=== TASK DIRECTIONS ===
Retype all of the data exactly as given.

***

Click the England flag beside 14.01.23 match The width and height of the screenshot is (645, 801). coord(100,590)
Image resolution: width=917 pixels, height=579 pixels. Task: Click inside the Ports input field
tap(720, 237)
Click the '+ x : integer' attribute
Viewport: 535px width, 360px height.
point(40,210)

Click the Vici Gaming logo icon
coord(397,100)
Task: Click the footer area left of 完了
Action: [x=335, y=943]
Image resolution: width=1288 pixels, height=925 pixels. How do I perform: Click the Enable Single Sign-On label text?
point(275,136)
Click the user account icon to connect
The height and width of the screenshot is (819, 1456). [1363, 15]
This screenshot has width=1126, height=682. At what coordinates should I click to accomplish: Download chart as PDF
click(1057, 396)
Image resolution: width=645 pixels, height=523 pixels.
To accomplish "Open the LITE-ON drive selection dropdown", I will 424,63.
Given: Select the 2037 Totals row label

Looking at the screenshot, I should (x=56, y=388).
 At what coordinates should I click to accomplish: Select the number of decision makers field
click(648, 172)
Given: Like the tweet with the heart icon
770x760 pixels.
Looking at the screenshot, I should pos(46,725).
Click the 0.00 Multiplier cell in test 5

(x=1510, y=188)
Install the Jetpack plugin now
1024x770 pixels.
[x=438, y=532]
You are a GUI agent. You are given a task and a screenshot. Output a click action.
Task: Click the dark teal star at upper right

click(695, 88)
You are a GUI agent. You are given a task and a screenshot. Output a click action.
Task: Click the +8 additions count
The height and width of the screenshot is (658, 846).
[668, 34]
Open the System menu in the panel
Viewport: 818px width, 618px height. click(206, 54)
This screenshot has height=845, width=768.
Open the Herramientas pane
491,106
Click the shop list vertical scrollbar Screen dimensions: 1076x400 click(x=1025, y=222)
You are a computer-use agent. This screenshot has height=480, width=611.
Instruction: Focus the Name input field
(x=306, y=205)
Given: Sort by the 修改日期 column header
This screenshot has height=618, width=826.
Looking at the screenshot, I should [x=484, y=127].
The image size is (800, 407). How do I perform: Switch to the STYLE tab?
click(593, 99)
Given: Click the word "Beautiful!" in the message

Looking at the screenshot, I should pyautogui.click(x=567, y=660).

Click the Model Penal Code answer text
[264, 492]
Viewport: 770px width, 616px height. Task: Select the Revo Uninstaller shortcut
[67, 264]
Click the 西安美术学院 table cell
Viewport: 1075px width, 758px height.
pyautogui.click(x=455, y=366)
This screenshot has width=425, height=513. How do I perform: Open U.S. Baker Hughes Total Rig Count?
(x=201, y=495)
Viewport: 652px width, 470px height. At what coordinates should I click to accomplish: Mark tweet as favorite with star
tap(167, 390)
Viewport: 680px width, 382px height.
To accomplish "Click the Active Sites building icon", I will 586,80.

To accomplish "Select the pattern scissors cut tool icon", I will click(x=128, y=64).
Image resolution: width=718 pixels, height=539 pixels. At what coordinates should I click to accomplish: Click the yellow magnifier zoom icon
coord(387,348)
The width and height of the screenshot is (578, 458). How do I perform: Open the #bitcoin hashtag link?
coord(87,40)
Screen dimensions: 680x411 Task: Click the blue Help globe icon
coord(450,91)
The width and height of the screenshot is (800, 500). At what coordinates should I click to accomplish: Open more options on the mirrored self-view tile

***

=== ANSWER SPACE ===
Click the England flag beside 14.01.23 match The width and height of the screenshot is (645, 801). coord(100,590)
Image resolution: width=917 pixels, height=579 pixels. Task: Click inside the Ports input field
tap(720, 237)
Click the '+ x : integer' attribute
Viewport: 535px width, 360px height.
point(40,210)

Click the Vici Gaming logo icon
coord(397,100)
Task: Click the footer area left of 完了
Action: [x=335, y=943]
Image resolution: width=1288 pixels, height=925 pixels. How do I perform: Click the Enable Single Sign-On label text?
point(275,136)
Click the user account icon to connect
The height and width of the screenshot is (819, 1456). [1363, 15]
This screenshot has width=1126, height=682. At what coordinates should I click to accomplish: Download chart as PDF
click(1057, 396)
Image resolution: width=645 pixels, height=523 pixels.
To accomplish "Open the LITE-ON drive selection dropdown", I will 424,63.
Given: Select the 2037 Totals row label

Looking at the screenshot, I should (x=56, y=388).
 At what coordinates should I click to accomplish: Select the number of decision makers field
click(648, 172)
Given: Like the tweet with the heart icon
770x760 pixels.
Looking at the screenshot, I should pos(46,725).
Click the 0.00 Multiplier cell in test 5

(x=1510, y=188)
Install the Jetpack plugin now
1024x770 pixels.
[x=438, y=532]
You are a GUI agent. You are given a task and a screenshot. Output a click action.
Task: Click the dark teal star at upper right

click(695, 88)
You are a GUI agent. You are given a task and a screenshot. Output a click action.
Task: Click the +8 additions count
The height and width of the screenshot is (658, 846).
[668, 34]
Open the System menu in the panel
Viewport: 818px width, 618px height. click(206, 54)
This screenshot has height=845, width=768.
Open the Herramientas pane
491,106
Click the shop list vertical scrollbar Screen dimensions: 1076x400 click(x=1025, y=222)
You are a computer-use agent. This screenshot has height=480, width=611.
Instruction: Focus the Name input field
(x=306, y=205)
Given: Sort by the 修改日期 column header
This screenshot has height=618, width=826.
Looking at the screenshot, I should [x=484, y=127].
The image size is (800, 407). How do I perform: Switch to the STYLE tab?
click(593, 99)
Given: Click the word "Beautiful!" in the message

Looking at the screenshot, I should pyautogui.click(x=567, y=660).

Click the Model Penal Code answer text
[264, 492]
Viewport: 770px width, 616px height. Task: Select the Revo Uninstaller shortcut
[67, 264]
Click the 西安美术学院 table cell
Viewport: 1075px width, 758px height.
pyautogui.click(x=455, y=366)
This screenshot has width=425, height=513. How do I perform: Open U.S. Baker Hughes Total Rig Count?
(x=201, y=495)
Viewport: 652px width, 470px height. At what coordinates should I click to accomplish: Mark tweet as favorite with star
tap(167, 390)
Viewport: 680px width, 382px height.
To accomplish "Click the Active Sites building icon", I will 586,80.

To accomplish "Select the pattern scissors cut tool icon", I will click(x=128, y=64).
Image resolution: width=718 pixels, height=539 pixels. At what coordinates should I click to accomplish: Click the yellow magnifier zoom icon
coord(387,348)
The width and height of the screenshot is (578, 458). How do I perform: Open the #bitcoin hashtag link?
coord(87,40)
Screen dimensions: 680x411 Task: Click the blue Help globe icon
coord(450,91)
The width and height of the screenshot is (800, 500). At what coordinates should I click to accomplish: Open more options on the mirrored self-view tile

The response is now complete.